By his own admission, Baron had been treated earlier for an
unspecified nervous condition. It is likely he was not in a good
state of mental health during this period. This point was raised
during Baron's testimony before Rep. Teague's subcommittee, but it
is unclear whether it affected his judgment or had anything to do
with his death.
Didn't Apollo defenders
once claim that Baron had committed suicide?

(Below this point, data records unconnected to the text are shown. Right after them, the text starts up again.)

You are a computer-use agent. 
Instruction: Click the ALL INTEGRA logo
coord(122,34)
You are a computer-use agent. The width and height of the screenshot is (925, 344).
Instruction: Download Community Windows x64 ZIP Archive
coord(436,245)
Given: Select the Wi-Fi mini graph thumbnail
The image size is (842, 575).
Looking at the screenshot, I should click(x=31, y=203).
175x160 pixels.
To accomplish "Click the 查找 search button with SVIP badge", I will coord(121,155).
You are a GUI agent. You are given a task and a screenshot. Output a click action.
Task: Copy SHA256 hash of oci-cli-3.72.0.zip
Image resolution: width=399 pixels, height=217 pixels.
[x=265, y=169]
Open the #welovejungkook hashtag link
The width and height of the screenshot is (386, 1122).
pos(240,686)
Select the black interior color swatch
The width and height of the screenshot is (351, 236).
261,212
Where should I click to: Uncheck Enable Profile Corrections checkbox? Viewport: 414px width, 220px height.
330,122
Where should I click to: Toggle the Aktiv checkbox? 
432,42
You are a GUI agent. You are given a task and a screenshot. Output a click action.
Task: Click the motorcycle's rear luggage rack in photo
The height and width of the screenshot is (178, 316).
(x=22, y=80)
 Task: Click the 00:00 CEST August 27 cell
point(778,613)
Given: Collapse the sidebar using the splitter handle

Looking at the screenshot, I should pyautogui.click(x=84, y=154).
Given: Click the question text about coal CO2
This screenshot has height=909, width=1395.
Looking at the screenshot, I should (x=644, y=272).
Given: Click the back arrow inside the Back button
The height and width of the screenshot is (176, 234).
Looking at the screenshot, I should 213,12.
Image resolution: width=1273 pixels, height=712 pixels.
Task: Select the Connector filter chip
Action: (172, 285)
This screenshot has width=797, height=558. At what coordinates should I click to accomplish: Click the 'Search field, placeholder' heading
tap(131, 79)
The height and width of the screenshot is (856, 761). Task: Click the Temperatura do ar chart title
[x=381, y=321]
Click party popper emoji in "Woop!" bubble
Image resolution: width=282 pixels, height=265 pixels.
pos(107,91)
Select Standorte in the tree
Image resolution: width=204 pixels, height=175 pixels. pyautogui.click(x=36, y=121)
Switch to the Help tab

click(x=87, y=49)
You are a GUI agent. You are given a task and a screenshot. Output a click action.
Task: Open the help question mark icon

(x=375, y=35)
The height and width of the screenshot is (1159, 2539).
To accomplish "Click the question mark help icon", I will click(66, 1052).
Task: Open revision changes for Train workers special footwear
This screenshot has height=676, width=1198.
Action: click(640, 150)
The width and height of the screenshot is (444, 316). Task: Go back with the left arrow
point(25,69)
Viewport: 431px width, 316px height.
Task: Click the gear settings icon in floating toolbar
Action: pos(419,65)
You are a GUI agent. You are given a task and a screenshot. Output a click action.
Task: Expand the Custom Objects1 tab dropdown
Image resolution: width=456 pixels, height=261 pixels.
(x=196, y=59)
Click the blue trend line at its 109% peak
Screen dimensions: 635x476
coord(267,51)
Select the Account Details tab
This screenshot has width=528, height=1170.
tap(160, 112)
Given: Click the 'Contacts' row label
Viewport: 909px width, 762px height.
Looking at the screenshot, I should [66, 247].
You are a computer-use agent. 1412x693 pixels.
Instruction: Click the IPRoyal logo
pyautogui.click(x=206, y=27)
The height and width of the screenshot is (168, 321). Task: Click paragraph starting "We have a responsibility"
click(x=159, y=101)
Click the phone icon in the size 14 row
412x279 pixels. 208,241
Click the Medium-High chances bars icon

Yes. That report was based on discussions among historians that
occurred in about 2002 but was ultimately revealed to be little more
than hearsay. Investigative journalist Gary Corsair reports the
findings of the Florida Highway Patrol, and has uncovered no evidence
of suicide.
Mr. Baron's "accident" is
just a little too convenient.
Only if one assumes his testimony and report were sufficiently
damaging.
In the final analysis, Baron's testimony did not materially
affect the outcome of the committee's findings. But since he had
trumpeted his findings in the press, the media reports of his report
and activities were probably overstated.
If we put ourselves in the position of Mr. Baron's hypothetical
murderer, we have to wonder first about timing. It's far too late to
keep him from contributing to the investigation of the Apollo 1 fire,
and Baron's credibility is already seriously compromised by the
contradicting testimony of one of Baron's principal informants, Mervin "Al" Holmburg.
The significant
event to which Baron's death allegedly correlates chronologically is the release of
the committee findings. If this is indeed a significant event in the
chronology of the investigation, then it would look very suspicious
for a participant in the hearings to meet his death -- by any means --
so soon after. Thus, the murder of Thomas Baron would serve no useful
purpose, and look unnecessarily suspicious.
The story of Thomas Baron is indeed a sad one, but it is by no
means evidence in favor of a lunar landing hoax.